Higher than expected revenues in San Antonio-based NuStar Energy’s pipeline and storage businesses, along with lower administrative expenses, led the company to a 2.4% increase in net income in Q3.
NuStar said net income applicable to limited partners was $59.8 million (€43 million) or $0.92 a unit, compared with $58.4 million, or $0.90 a unit, for the same period a year ago.
The results beat analysts’ per-share estimates that it would earn $0.66 a share.
NuStar, which owns pipelines, storage facilities, terminals and refineries, said its third-quarter earnings before interest, taxes, depreciation and amortization (EBITDA) were $138.8 million for Q3 compared to $131 million for Q3 last year.
However, distributable cash flow available to limited partners was $80.3 million in the quarter, $4 million less than the same period last year because of accounting adjustments related to derivates activities.

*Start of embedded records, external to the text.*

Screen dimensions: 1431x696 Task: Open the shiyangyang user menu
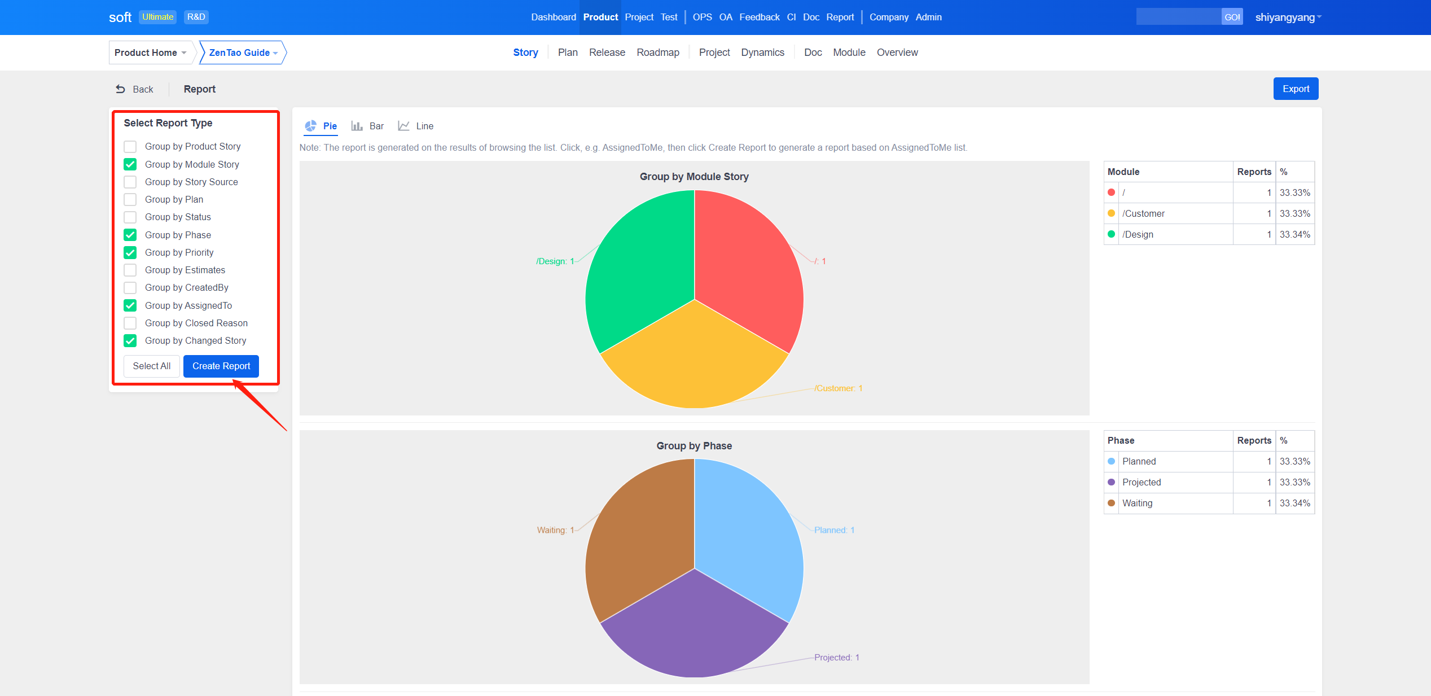point(1287,17)
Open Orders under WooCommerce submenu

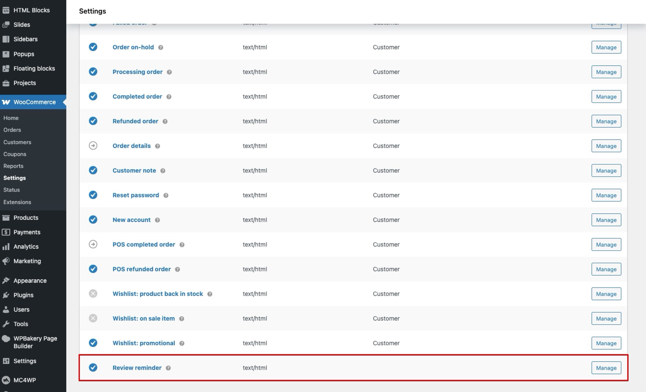(x=12, y=130)
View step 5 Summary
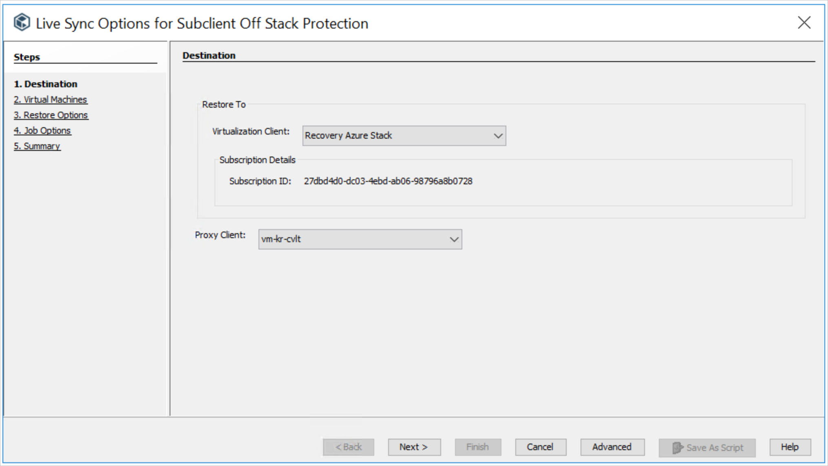This screenshot has width=828, height=466. pos(37,146)
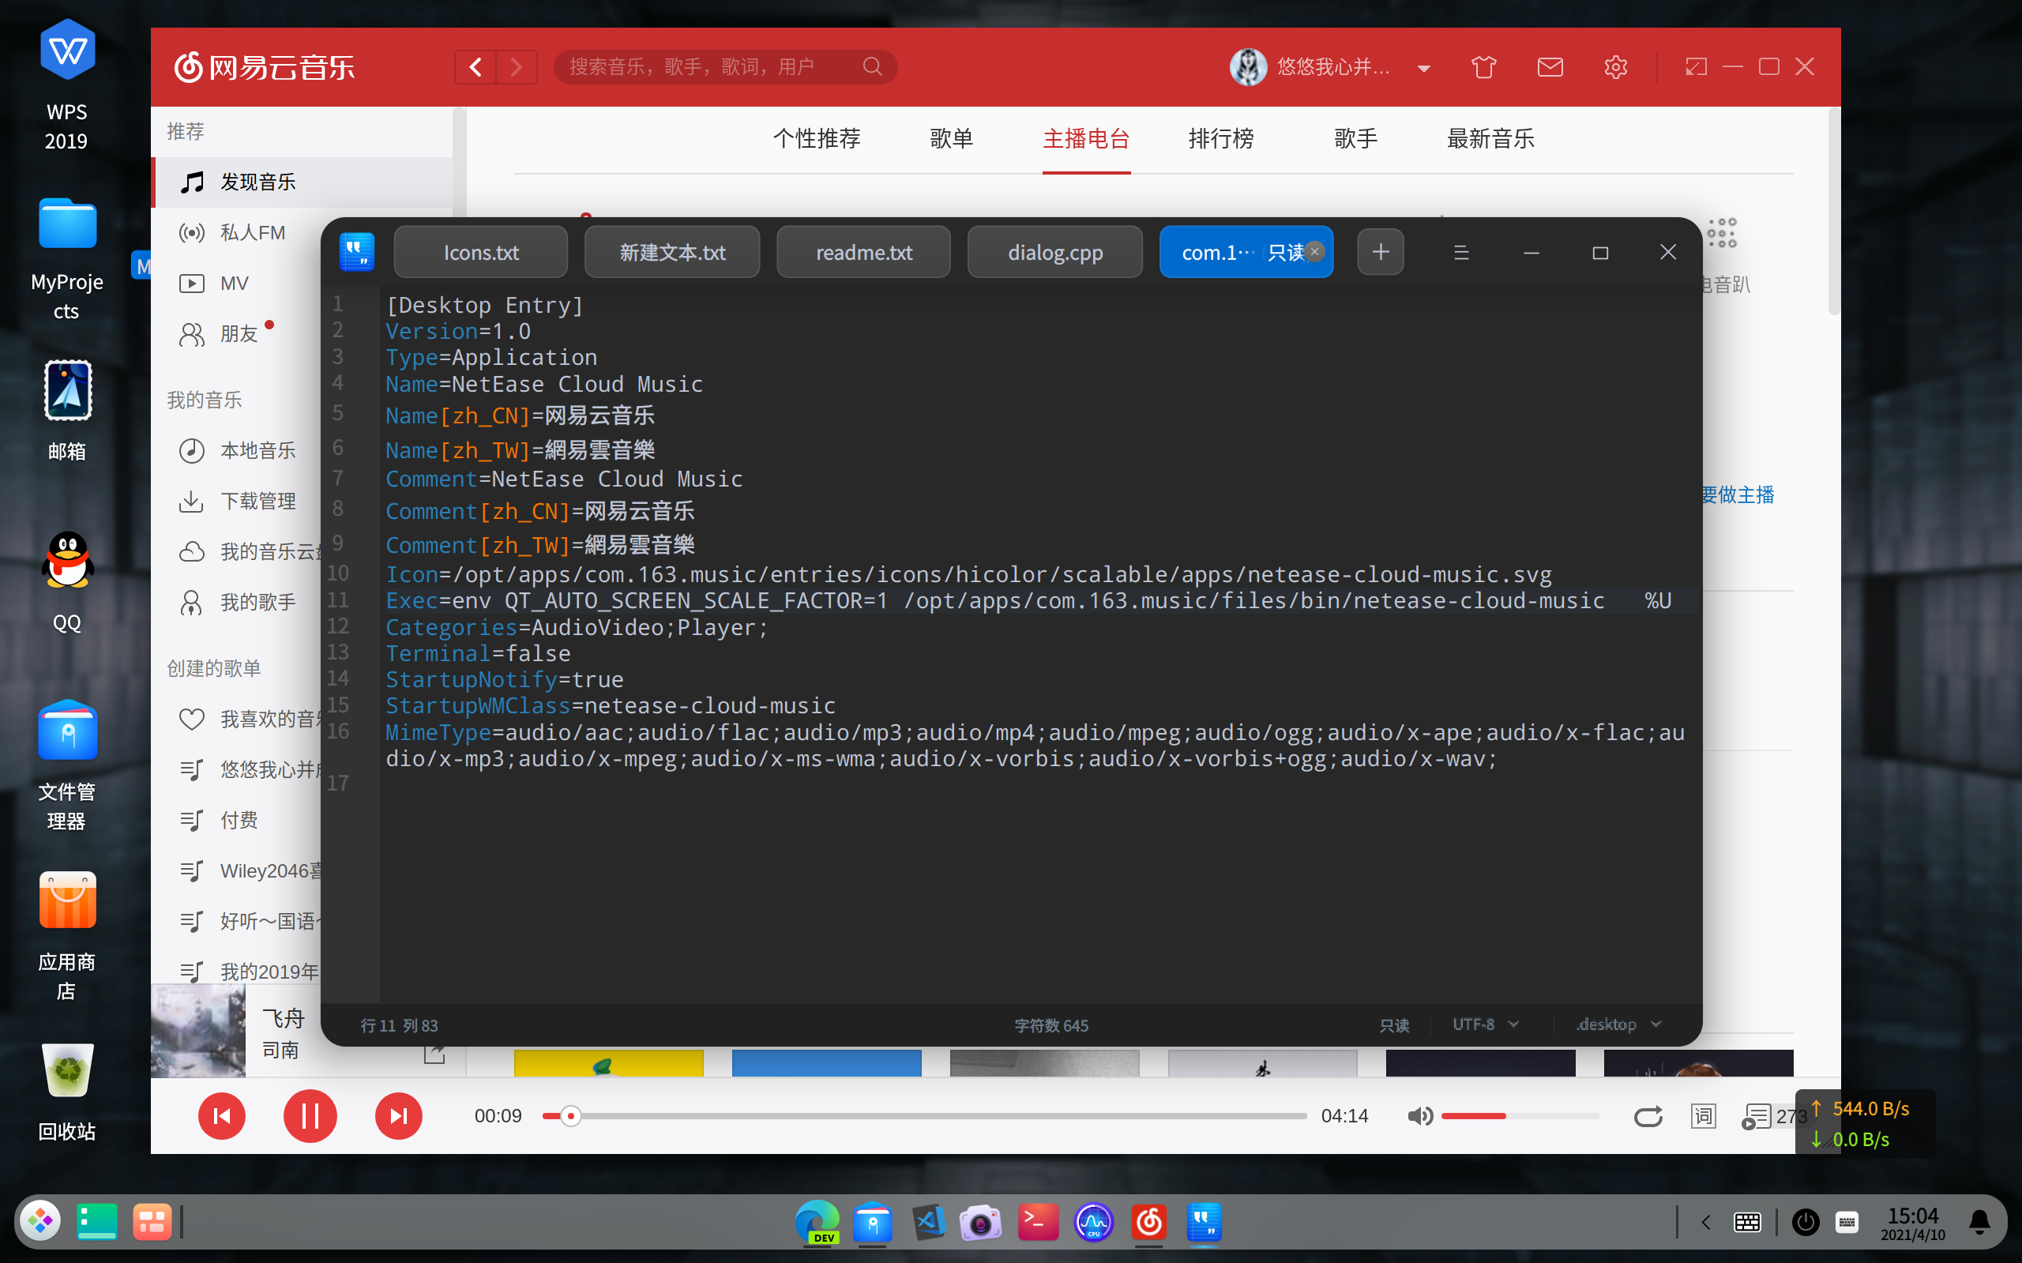Viewport: 2022px width, 1263px height.
Task: Switch to the readme.txt tab
Action: (864, 252)
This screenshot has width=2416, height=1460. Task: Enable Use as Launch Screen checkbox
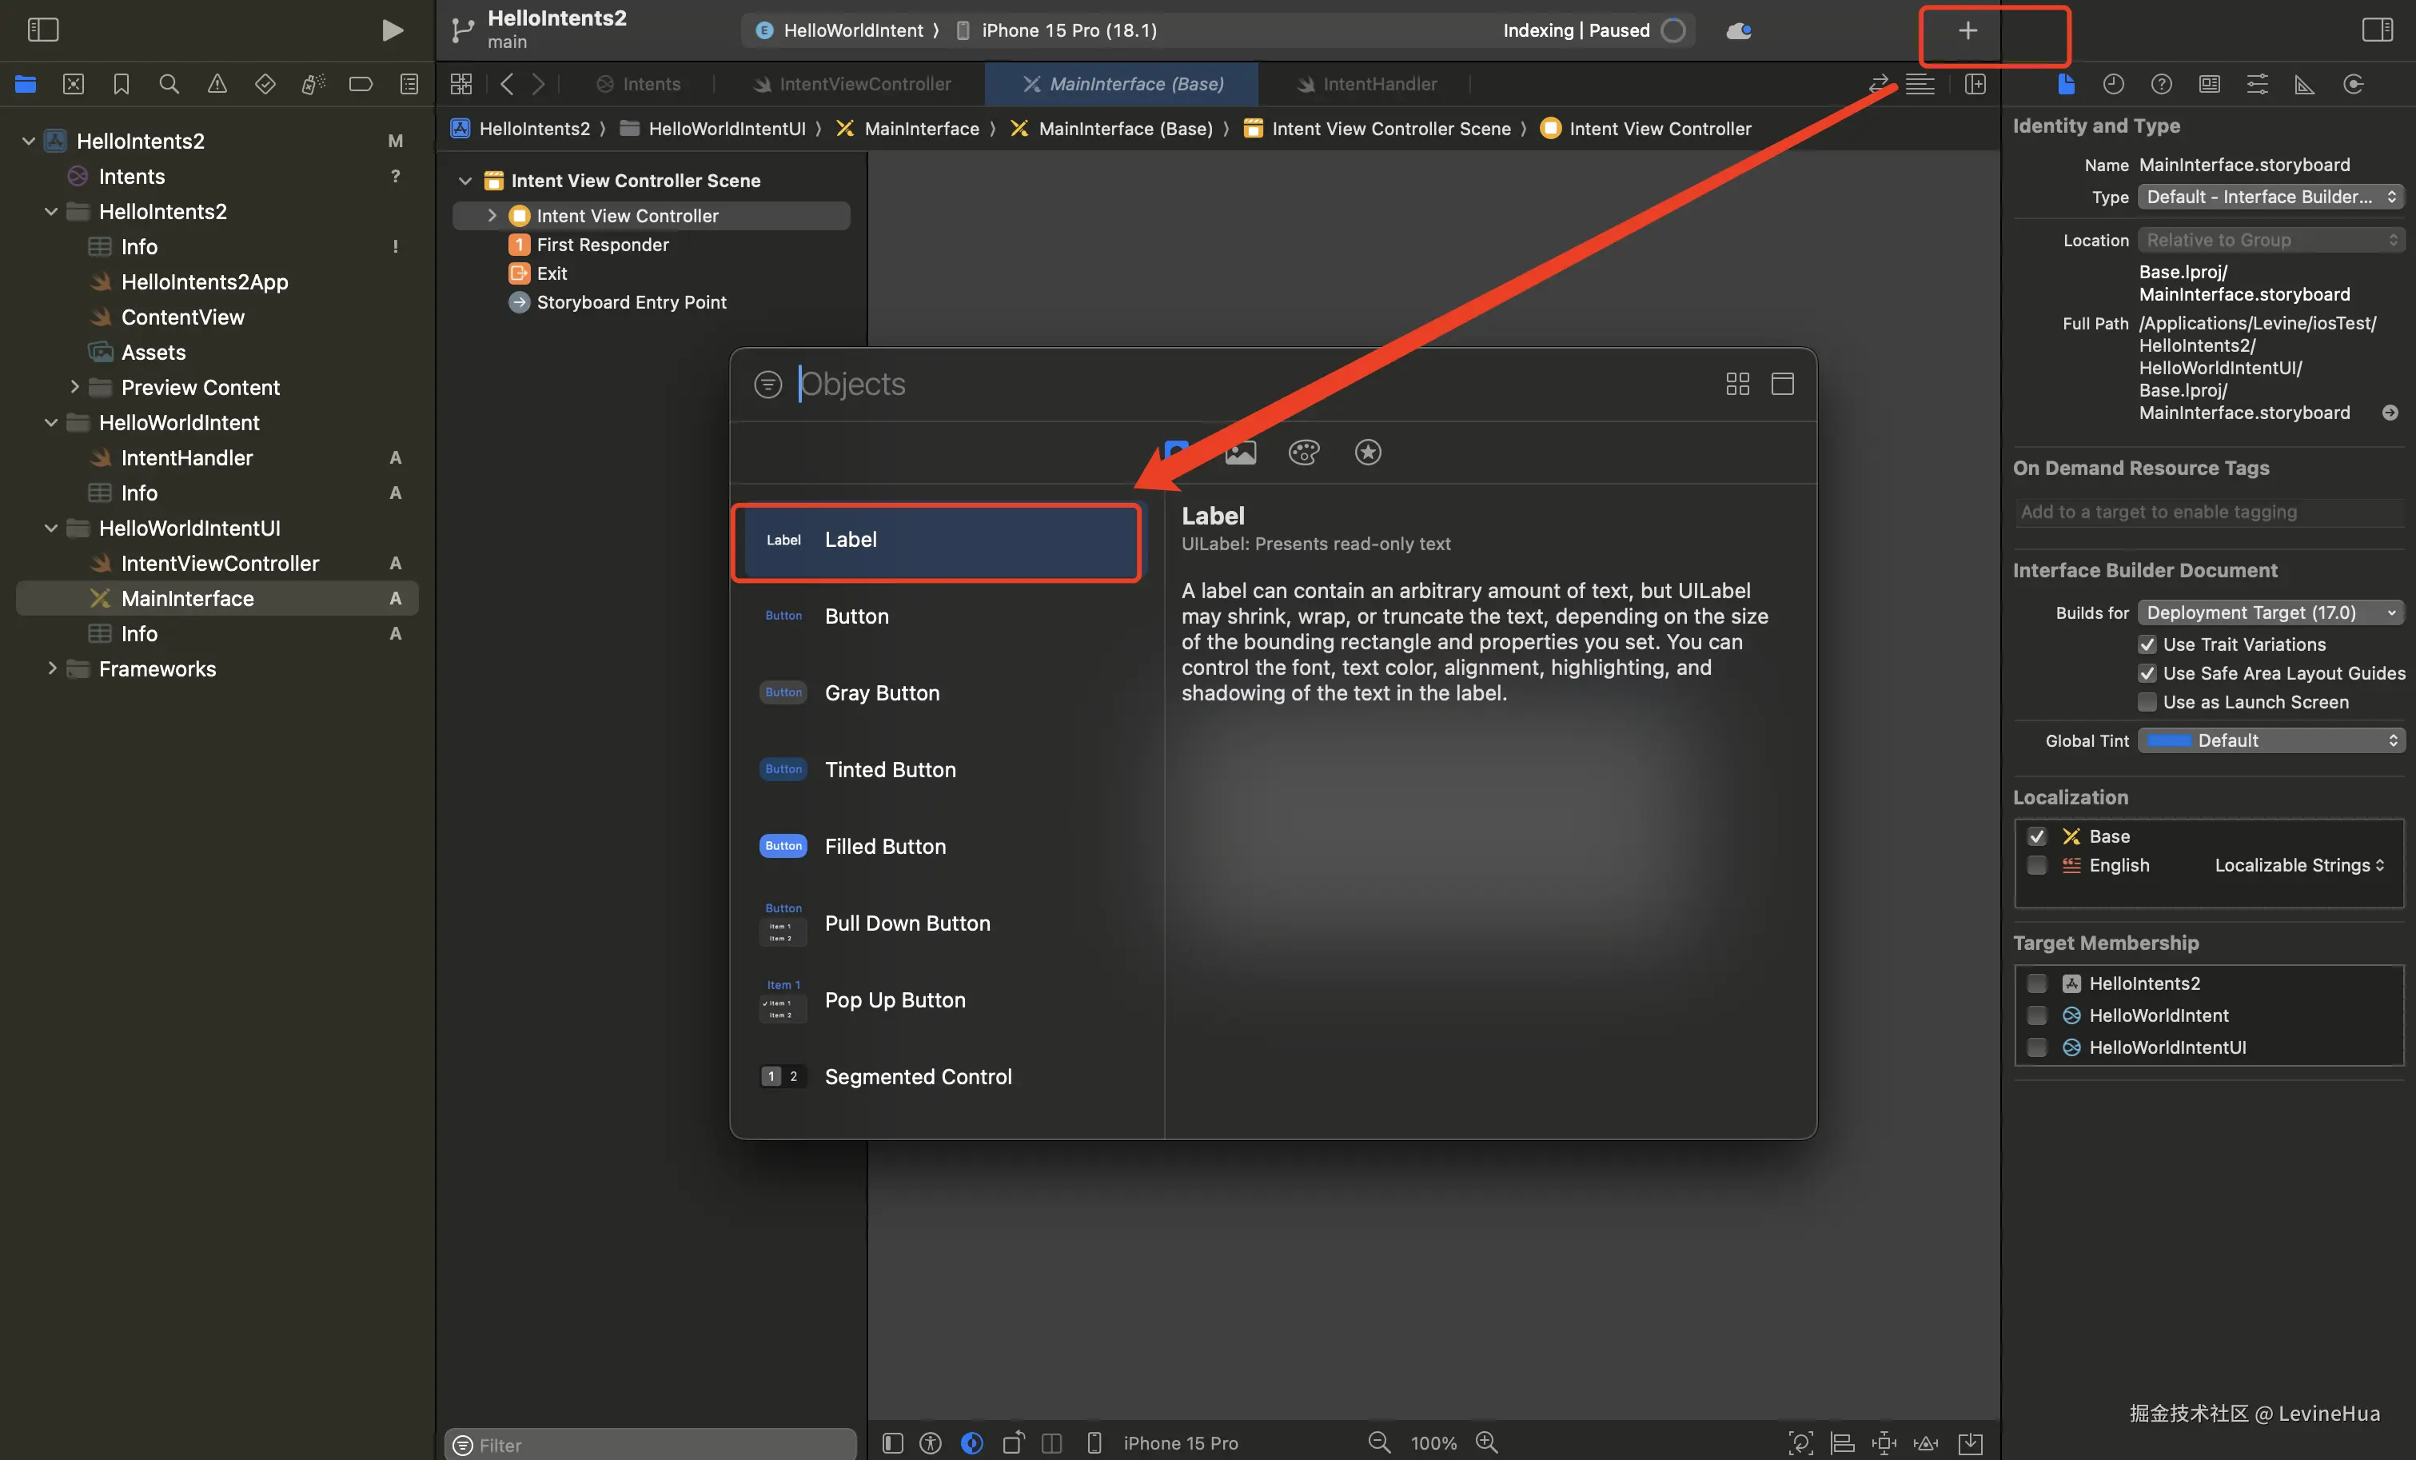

Along with higher than projected revenues in NuStar’s transportation segment, reduced operating expenses in both the transportation and storage segments and lower than expected administrative expenses were main reasons for NuStar’s higher than anticipated results.
Increased tariffs and new revenue streams generated from two Eagle Ford-related projects brought online this year more than offset lower throughput volumes in the company’s transportation segment.
Nustar’s board has declared a distribution of $1.095 a unit, which would equate to $4.38 a unit on an annual basis.
The distribution will be paid on November 14 to holders as of 8 November.
The company’s CEO Curt Anastasio says NuStar will continue to consider acquisitions, but the company’s internal growth plans will be its main focus in 2012.
One of those projects is a deal NuStar inked with Houston-based EOG Resources to ship 70,000 barrels a day of crude by train to NuStar’s St. James, Louisiana, terminal and add 360,000 barrels of storage there.
Also, in July, NuStar signed a deal with refiner Valero Energy to build a pipeline to transport more crude from the Eagle Ford shale to Valero’s plants in South Texas and on the Gulf Coast.